== Extrait sélectionné

Dernièrement, Berlin semble avoir opéré un changement d’attitude face Moscou : l’Allemagne est prête à hausser le ton. Rappelons l’affaire Alexei Navalny, lors de laquelle Angela Merkel a accueilli l’opposant politique russe empoisonné à l’hôpital de la Charité de Berlin – sachant pertinemment que le Kremlin pourrait y être impliqué. Par ailleurs, à Bruxelles, la présidence allemande au Conseil de l’UE est parvenue à introduire des sanctions contre la Russie, tandis que le gouvernement réfléchissait sérieusement à mettre un terme à la construction du gazoduc « Nord Stream 2 ». Entre-temps, les travaux du pipeline ont tout de même repris, mais les actions berlinoises témoignent d’un véritable changement de paradigme sur le plan des affaires étrangères – une transition qui s’effectue depuis déjà un an, explique Sarah Pagung, politologue et experte de la Russie au sein de la Société allemande de politique étrangère (DGAP). « Le changement de la stratégie combinant dialogue et bilatéralisme vers une approche favorisant uniquement la discussion s’opère de façon progressive », ajoute-t-elle.

====

• [Tâches à effectuer]
A - Répondez brièvement à ces questions sur l'extrait sur la politique allemande envers la Russie.
(i) Dans quel hôpital berlinois Alexei Navalny a-t-il été accueilli ?
(ii) Quel gazoduc le gouvernement allemand a-t-il envisagé de ne pas achever ?
(iii) Au sein de quelle organisation Sarah Pagung est-elle experte de la Russie ?
B - Reprenez l'extrait sur la politique allemande envers la Russie après sa dernière phrase et poursuivez-le.
Les données n'ont aucun lien avec l'extrait sur la politique allemande envers la Russie.

== Données fournies

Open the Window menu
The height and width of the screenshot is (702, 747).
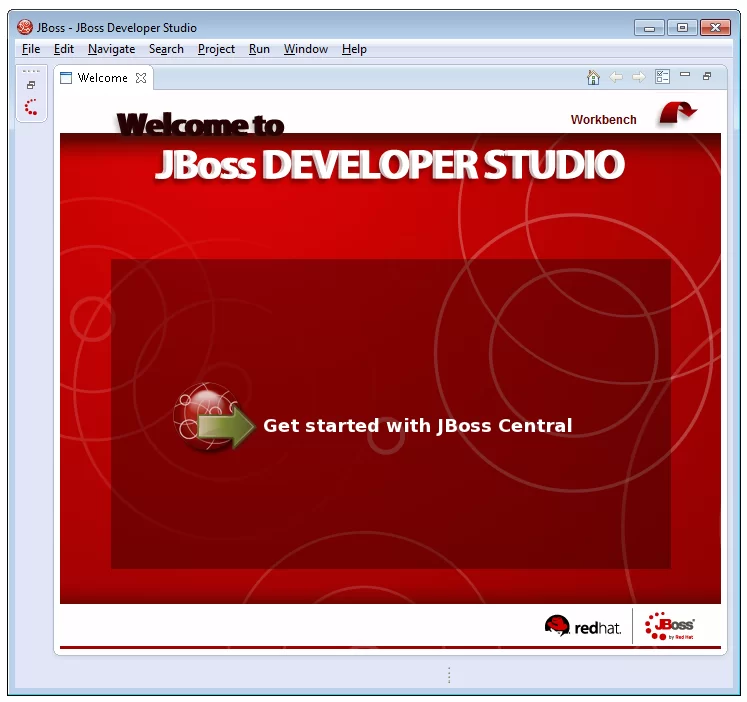[306, 49]
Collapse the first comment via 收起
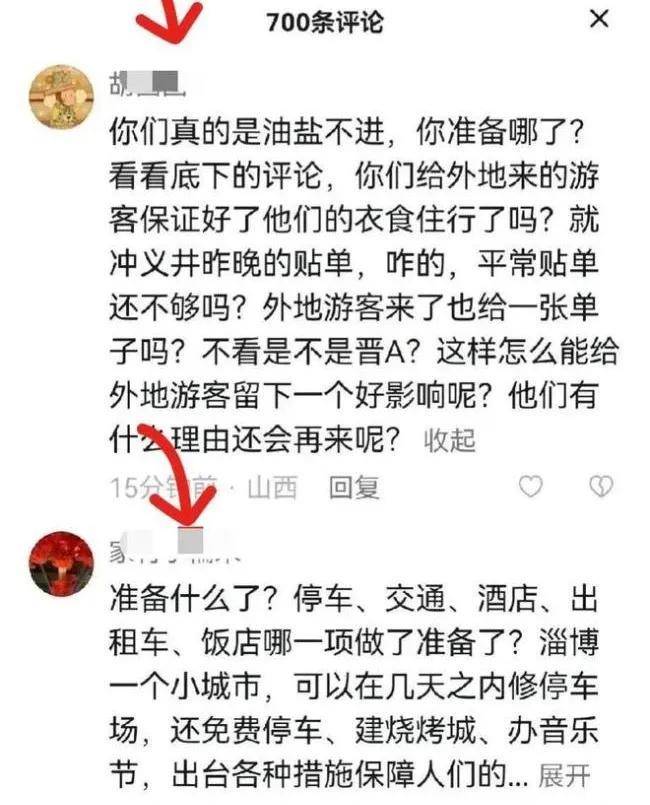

====

• [Corrigé de l'exercice]
A -
(i) L'hôpital de la Charité de Berlin.
(ii) Le gazoduc « Nord Stream 2 ».
(iii) La Société allemande de politique étrangère (DGAP).

B -
Un équilibre difficile
Berlin suivait la stratégie combinée depuis le début des années 2000, et ce, pour les raisons historiques et économiques qui liaient les deux pays. Toutefois, depuis l’annexion de la Crimée, l’Europe — et donc l’Allemagne — s’accommode à de nouvelles réalités géopolitiques. Désormais, place aux sanctions. Néanmoins, Berlin répétait son souhait de maintenir le dialogue ouvert avec Moscou, comme le prouve le début des travaux de Nord-Stream 2 en juin 2015 dans la mer Baltique. D’après l’experte, le changement d’attitude fait suite au meurtre du Tiergarten de Berlin en août 2019, au-dessus duquel plane le spectre russe.
Prise de conscience allemande
Zelimkhan Khangoshvili, un Tchétchène bénéficiant d’un passeport géorgien, avait été fusillé dans le parc, non loin du parlement et de la chancellerie. Un suspect avait été appréhendé peu de temps après : l’ADN d’un ressortissant russe avait été identifié sur l’arme du crime. Le parquet avait conclu qu’il s’agissait d’une attaque commanditée par l’état russe, des propos étayés à la suite de recherches sur la plateforme de journalisme d’investigation Bellingcat. Par conséquent, le Kremlin siégeait indirectement sur le banc des accusés lors du début du procès en octobre. L’Allemagne espérait alors que la Russie fasse preuve de bonne volonté, car le dialogue prévalait tout de même malgré les tensions de ces dernières années, mais a été profondément déçu, a poursuivi Mme Pagung. Bien que Moscou ait condamné le meurtre, elle y a nié toute implication et bloqué le processus de coopération entre les deux pays. « Au contraire, les autorités russes ont tenté de dissimuler l’affaire – un acte auquel Berlin ne s’attendait pas et qui a enclenché une réelle prise de conscience : les relations germano-russes n’étaient peut-être pas si spéciales », a-t-elle révélé.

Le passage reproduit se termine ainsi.